Core Consumer Price Index
Year-over-year % change, 1960–present

Core services, core CPI, and core goods, percentage change year-over-year, 1960 to Present

Source: Clearnomics, Bureau of Labor Statistics, Principal Asset Management. Data as of April 12, 2023.

Report details

  • Headline CPI was 0.1% month-over-month in March, which is a slower rate of price increases than expected (0.2%) and much lower than the prior two months. Annual headline CPI fell a full percentage point to 5%, from 6% in February.
  • Energy and food prices helped inflation ease in March. Energy prices declined 3.5% month-over- month due to weaker oil prices. Since then, oil prices have recovered somewhat due to OPEC+ production cuts, but supply restrictions so far have only put a floor under falling oil prices and are not yet expected to lead to a large increase in consumer inflation. Food prices were flat in March, the first time since November 2020, having increased steadily over the past year and having been a significant source of the post-pandemic inflation surge.
  • Core CPI, which excludes food and energy, continued its climb due to the cost of services. The “services less energy” component of CPI increased 0.4%—driven largely by shelter and transportation costs. Excluding shelter, services was flat month-over-month. The Fed will be watching core services closely due to its link to the labor market, as well as being widely understood as the stickiest component of inflation.
  • Shelter costs rose 0.6%, which is an improvement from 0.8% in February.

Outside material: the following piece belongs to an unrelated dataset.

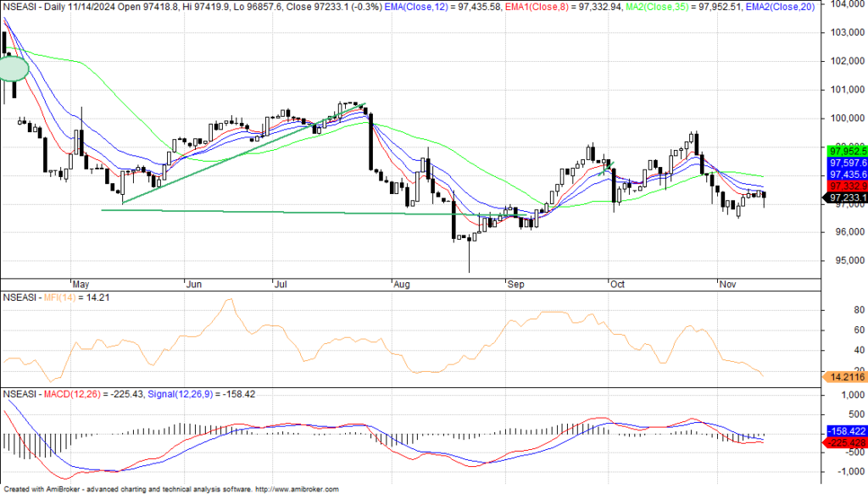Click the 100,000 level on the price axis
Image resolution: width=868 pixels, height=494 pixels.
[x=845, y=118]
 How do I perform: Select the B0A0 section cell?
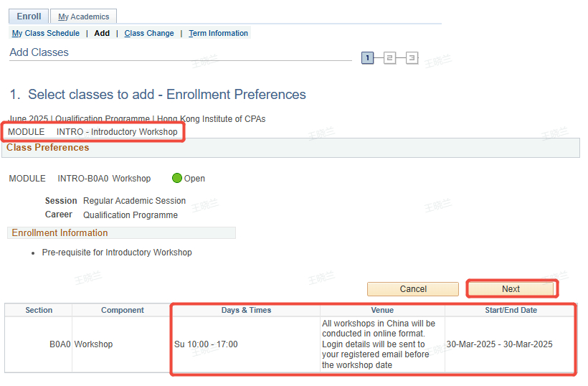click(x=60, y=344)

The Fed shares the widely held expectation that rent inflation will slowly abate as new leases are signed at more favorable prices.
  • Core goods inflation has hovered around the Fed’s target inflation levels since last December. Goods less food and energy rose only 0.2% month-over-month, or 1.5% year-over-year.

Outlook

While these numbers present positive signs that inflation is easing, it also likely relieves some of the pressure on the Fed to hike much further. However, the persistence of core services inflation is unlikely to fully green-light a Fed pause just yet. Today’s CPI report is still robust enough, especially in conjunction with the solid payroll gains reported last Friday, to support the case for another 25 bps hike in May, taking the benchmark rate to 5.00%–5.25%, followed then by a pause to observe the future macro data. There is a divergence of opinion in markets around Fed policy expectations beyond May, but while headline and core inflation remain well above the Fed’s target, the FOMC will likely keep policy rates elevated for quite some time.